Vale la pena comprare un paio di scarpe da 50 euro che indosseremo soltanto poche volte o spenderne 250 per un paio che indosseremo in molte occasioni? Questa logica, accompagnata sulle reti sociali dall’hashtag #100wears (indossare 100 volte), vuole cambiare il modo in cui acquistiamo prendendo le distanze dall’iperconsumo e avvicinandoci alla riflessione, invitandoci a fare acquisti più ponderati e lenti. Tutto ciò a vantaggio sia delle nostre tasche sia della sostenibilità.
Un calcolo facile
Si chiama “cost per wear”, ossia il prezzo pagato per un vestito o un accessorio fratto il numero di volte che lo si è indossato. È un calcolo facile e, per quanto possa essere fatto in modo approssimativo, rende l’idea della reale entità delle nostre spese. La logica del #100wears sottintende che se useremo almeno 100 volte ciò che ci stiamo accingendo a comprare, allora stiamo facendo una spesa ponderata. Un parametro pensato per i capi di abbigliamento ma che può essere esteso a molti altri prodotti.
Fast fashion
Nel 2020 il rapporto “Global Fashion: Green is the new black” ha evidenziato quanto l’industria della moda sia energivora: per produrre una maglietta servono 2.700 litri d’acqua, per un paio di pantaloni possono servirne fino a 7mila. La fashion usa il 10% dell’acqua destinata alla produzione industriale e il tasso di riciclo degli abiti è molto basso, secondo il report circa dell’1%. La fast fashion, ossia l’esasperazione della produzione di abbigliamento a prezzi ragionevoli creando collezioni e trend che durano poco tempo (anche una sola settimana) si appoggia su una filiera altamente inquinante, a partire dalla necessità di materiali che ha spinto i paesi in via di sviluppo ad aumentare la produzione di cotone, gravando sulle risorse idriche locali fino ad arrivare all’incremento dell’uso di coloranti.
Le contromisure
Un sano rapporto con gli acquisti dipende da noi. Prima di cedere ai richiami delle sirene commerciali sarebbe opportuno fermarsi un attimo a riflettere. La logica del “cost per wear” ci viene in soccorso non soltanto con il rapporto tra il prezzo di un acquisto e l’uso che ne faremo, ma anche considerando che molto spesso i prodotti che acquistiamo sono di una qualità insufficiente a raggiungere la soglia del centesimo utilizzo. Ritorna in auge il vecchio adagio secondo il quale “chi più spende, meno spende”, anche se questo significa dovere rimandare nel tempo i nostri acquisti, perché ci costringono a dovere risparmiare per raggiungere la somma necessaria a effettuarli. Al di là della responsabilità dei singoli, l’industria in generale sta imboccando la via della sostenibilità, anche se in modo non omogeneo e qualche volta a geometrie variabili. Si stanno sperimentando nuovi materiali per prendere le distanze dai tessuti sintetici e, grazie anche a considerazioni evidenziate da alcuni studi scientifici, sta emergendo l’evidenza secondo la quale i tessuti naturali, certamente più costosi di quelli artificiali, hanno una più elevata resistenza all’usura, oltre a essere tollerati meglio dal nostro corpo.
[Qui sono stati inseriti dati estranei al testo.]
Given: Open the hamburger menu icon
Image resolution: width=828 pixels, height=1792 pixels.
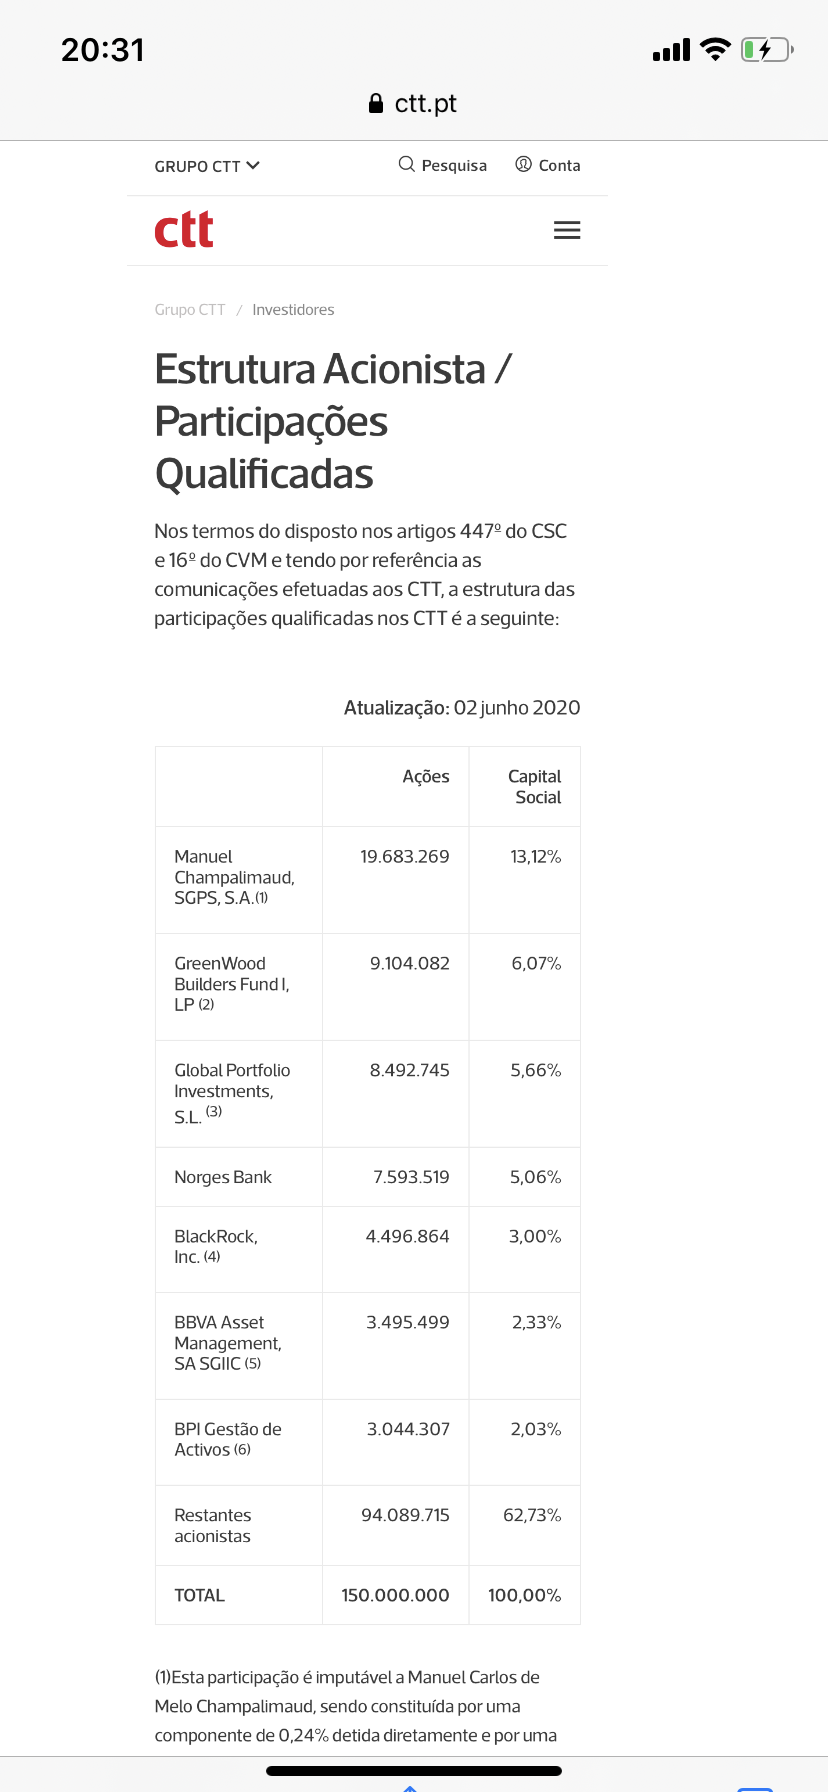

Alla luce di queste considerazioni ha una logica che i vestiti di qualità abbiano un costo più alto e, in questo contesto, la logica del #100wear risulta ancora più ponderata ed efficace. Nonostante tutto ciò, l’uso di fibre tessili sintetiche continua a crescere, proprio in un momento storico in cui l’industria in generale dimostra una crescente sensibilità verso l’uso di fonti energetiche rinnovabili e si diffonde la cultura dell’energia pulita come leva utile alla competitività ed è un passo avanti rilevante per la salvaguardia del Pianeta. Un tragitto, quello verso la sostenibilità, che viene percorso a marce alterne. L’industria si dedica alla produzione di ciò che ha un mercato e se, nonostante il crescente impegno ambientale, ci sono segmenti in cui si procede con passo incerto, occorre che i consumatori si facciano delle domande.
L’Agenzia europea per l’ambiente diminuisce l’astrazione fornendo numeri: ogni anno in Europa produciamo 5,8 miliardi di tonnellate di prodotti tessili (11 chilogrammi circa a persona) e, di questi, i due terzi sono sintetici. La produzione di una tonnellata di prodotti tessili emette dalle 15 alle 35 tonnellate di CO2 e cedere agli acquisti che non reggono alla logica del #100wear non è segno di maturità ambientalista.